Since we are now at work in one of those domains of discourse, it is possible that Jackendoff’s ‘combinatorial space’ is more different from my ‘meaning space’ than i think it is. Investigating that possibility would involve exploring the context of each usage more fully, always guided by Peirce’s ‘maxim of pragmatism.’

Energetics of information

Use it or lose it, they say. Another side of this maxim is that if you try to keep too much “information,” you degrade its usefulness.

Howard Odum describes a version of the meaning cycle operating on a global level:

Because information has to be carried by structures, it is lost when the carriers disperse (second energy law). Therefore, emergy is required to maintain information.… So in the long run, maintaining information requires a population operating an information copy and selection circle …. The information copies must be tested for their utility. Variation occurs in application and use because of local differences and errors. Then the alternatives that perform best are selected, and the information of the selected systems is extracted again. Many copies are made so that the information is broadly shared and used again, completing the loop. In the process, errors are eliminated, and improvements may be added in response to the adaptation to local variations.

— H.T. Odum (2007, 88)

The information process, which is the ‘application and use’ of “stored” or potential information to actually inform the guidance system, is the crucial part of this copy and selection circle; ‘the ability to retrieve and use information is rapidly diluted as the number of stored information items increases. To accumulate information without selection is to lose its use’ (Odum 2007, 241).

Idiomatics

While there is no private language (Wittgenstein), every natural language abounds in idioms (from the Greek word meaning private) – expressions whose specific usage is not derivable from the logos of the language. In fact any particular usage of an expression may occupy any position along a spectrum running from fully public to fully private. Idioms, jargon and slang are perhaps signs of the propensity of cultures to articulate themselves as subcultures, and of people to identify themselves as members of a group by adopting the group’s articulation habits.

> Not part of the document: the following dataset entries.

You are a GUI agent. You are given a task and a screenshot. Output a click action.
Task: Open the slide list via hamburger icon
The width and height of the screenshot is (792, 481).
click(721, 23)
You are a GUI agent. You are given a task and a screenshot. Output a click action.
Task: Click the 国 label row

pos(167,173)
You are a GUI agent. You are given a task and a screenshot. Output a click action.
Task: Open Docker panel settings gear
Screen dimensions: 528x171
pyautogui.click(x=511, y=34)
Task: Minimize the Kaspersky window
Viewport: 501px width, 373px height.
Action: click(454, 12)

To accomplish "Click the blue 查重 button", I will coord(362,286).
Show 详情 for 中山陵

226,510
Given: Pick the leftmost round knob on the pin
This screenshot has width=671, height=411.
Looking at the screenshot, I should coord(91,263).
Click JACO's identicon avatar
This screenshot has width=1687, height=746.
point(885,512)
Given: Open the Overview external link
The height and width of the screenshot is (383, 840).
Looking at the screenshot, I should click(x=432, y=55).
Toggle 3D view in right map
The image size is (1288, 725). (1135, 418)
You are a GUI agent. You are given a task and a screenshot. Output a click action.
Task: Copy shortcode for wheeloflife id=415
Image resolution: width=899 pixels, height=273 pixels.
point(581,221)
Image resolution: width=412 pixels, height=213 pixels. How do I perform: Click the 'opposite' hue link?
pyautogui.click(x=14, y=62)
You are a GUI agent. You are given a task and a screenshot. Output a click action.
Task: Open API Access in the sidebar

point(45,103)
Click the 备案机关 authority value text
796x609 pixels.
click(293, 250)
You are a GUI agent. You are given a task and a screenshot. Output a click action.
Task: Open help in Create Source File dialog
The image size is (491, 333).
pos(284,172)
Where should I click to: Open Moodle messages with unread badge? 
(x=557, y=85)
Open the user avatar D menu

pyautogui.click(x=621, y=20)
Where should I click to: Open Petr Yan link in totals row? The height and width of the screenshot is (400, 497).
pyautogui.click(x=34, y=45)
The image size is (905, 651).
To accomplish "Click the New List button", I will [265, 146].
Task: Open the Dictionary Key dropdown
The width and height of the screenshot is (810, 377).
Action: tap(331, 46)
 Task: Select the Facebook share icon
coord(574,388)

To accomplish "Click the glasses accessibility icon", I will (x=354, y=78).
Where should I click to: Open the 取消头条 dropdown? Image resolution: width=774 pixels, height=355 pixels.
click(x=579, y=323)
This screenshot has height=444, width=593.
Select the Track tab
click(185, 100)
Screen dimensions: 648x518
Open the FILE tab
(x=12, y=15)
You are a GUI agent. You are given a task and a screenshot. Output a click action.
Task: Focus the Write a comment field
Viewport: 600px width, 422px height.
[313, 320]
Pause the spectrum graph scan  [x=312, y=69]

Looking at language itself is like looking at a mirror rather than at the reflection in a mirror, or looking at a window rather than through it: the phenomenon of language ceases to be transparent and we focus on its dynamics rather than those of “the world.” This can raise its automatic functions into consciousness and restore the immediacy of the habits we have taken for granted.

For instance, we can look at familiar idioms which we normally use automatically, and try to trace their peculiar logic back to the root. Consider the English expression “back and forth”: why is it not “forth and back”? Do we normally imagine that kind of motion as beginning with the return? Maybe we do: perhaps an irreversible “going forth” is the default kind of motion, as it were, and only when this is interrupted by a “coming back” do we notice a distinctive pattern – which we then call “back-and-forth.”

But then why do we say that someone tumbles “head over heels”? Taken “literally,” this expression would be equivalent to “upside up”; “upside down” (or “downside up”) would be better expressed as “heels over head.” Well, maybe the idiom is dominated by the dynamic (rather than the static positional) sense of over – as in “fall over,” “turn over” etc. – and we simply ignore the order of the nouns.

There’s an element of chance in any evolutionary process, including historical changes of word meaning; idiomatic and conventional expressions are full of ‘frozen accidents.’ Some accidents are more likely, more ‘motivated,’ than others (Lakoff 1987, Sweetser 1990), but all are unruly to some degree, as is life itself.